Pollo Asado Loaded Chicken Burrito: https://blackstoneproducts.com/blogs/recipes/pollo-asado-loaded-chicken-burrito

Ingredients
Pollo Asado
1.5 lbs chicken breast (whole)
Juice of 2 oranges
Juice of 2 lemons
Juice of 2 limes
1 tbsp garlic powder
2 tbsp Blackstone Garlic Citrus Mojo seasoning
1 tbsp Blackstone Tequila Lime seasoning
2 tbsp olive oil
1 cup Colby Jack cheese (shredded)

Black Bean Salsa
1 red bell pepper (diced)
1 yellow onion (diced)
1 can black beans (rinsed and drained)
1 can corn (drained)
2 cans diced green chiles
Salt and pepper (to taste)

For Serving
Large tortillas
Optional toppings: sour cream, guacamole, salsa

Directions
1. In a bowl, combine the juices from the oranges, lemons, and limes with garlic powder, Garlic Citrus Mojo seasoning, and Tequila Lime seasoning. Coat the chicken breasts in the marinade and let it rest for at least 30 minutes.

2. Preheat the Blackstone griddle to medium heat. Place the used fruit from the oranges, lemons, and limes face down on the griddle to caramelize. Flip occasionally until the fruit becomes toasted and sweet. Set aside.
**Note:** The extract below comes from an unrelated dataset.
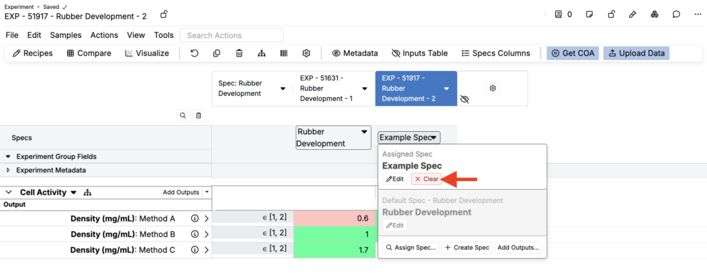The width and height of the screenshot is (707, 279).
Task: Click the green Density Method B value cell
Action: tap(335, 233)
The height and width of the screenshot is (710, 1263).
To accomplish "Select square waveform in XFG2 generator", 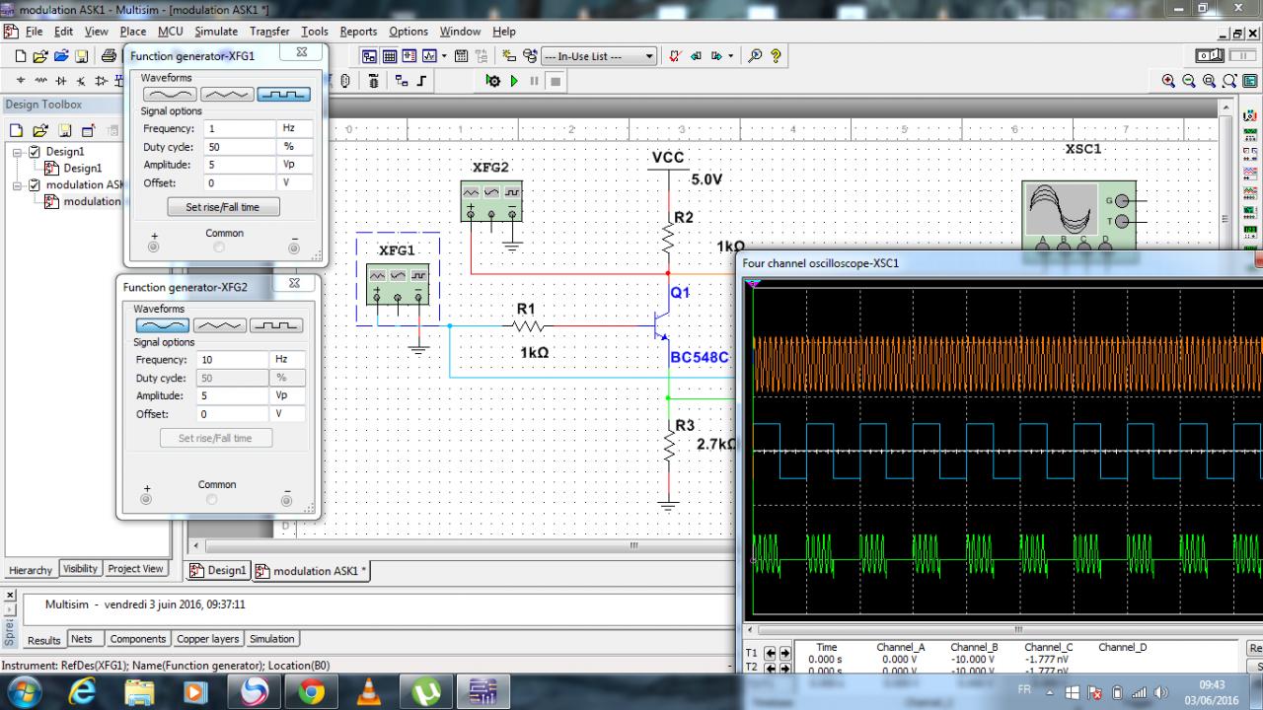I will click(x=276, y=325).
3. Drizzle olive oil on the preheated griddle and cook the marinated chicken breasts for 8-10 minutes per side, flipping often to prevent burning from the sugar in the seasoning. Once cooked, let the chicken rest for a few minutes, then chop it into bite-sized pieces.

4. Return the chopped chicken to the griddle. Drizzle the caramelized fruit juice over the chicken and sprinkle with additional Garlic Citrus Mojo and Tequila Lime seasoning. Top with shredded Colby Jack cheese and let it melt. Remove from the griddle.
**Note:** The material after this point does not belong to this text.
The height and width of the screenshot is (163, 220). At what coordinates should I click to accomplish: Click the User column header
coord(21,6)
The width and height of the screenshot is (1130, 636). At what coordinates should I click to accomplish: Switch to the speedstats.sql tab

5. On another part of the griddle, add olive oil and cook the diced red bell pepper, onion, black beans, corn, and diced green chiles for 3-4 minutes until the vegetables soften and the mixture is heated through. Season with salt and pepper to taste.

6. Warm the tortillas on the griddle for about 30 seconds on each side until soft and pliable.
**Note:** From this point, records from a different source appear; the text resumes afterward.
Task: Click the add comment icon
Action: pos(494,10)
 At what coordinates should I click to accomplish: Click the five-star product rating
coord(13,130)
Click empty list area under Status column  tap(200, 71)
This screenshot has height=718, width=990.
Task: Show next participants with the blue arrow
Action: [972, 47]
7. To assemble, place the cheesy, caramelized chicken in the center of each tortilla and top with a generous spoonful of the black bean salsa. Fold the sides of the tortilla over the filling and roll it tightly into a burrito.

8. Toast the burritos on the griddle for 1-2 minutes per side until golden and crisp.

9. Slice the toasted burrito in half and serve immediately with optional toppings like sour cream, guacamole, or salsa.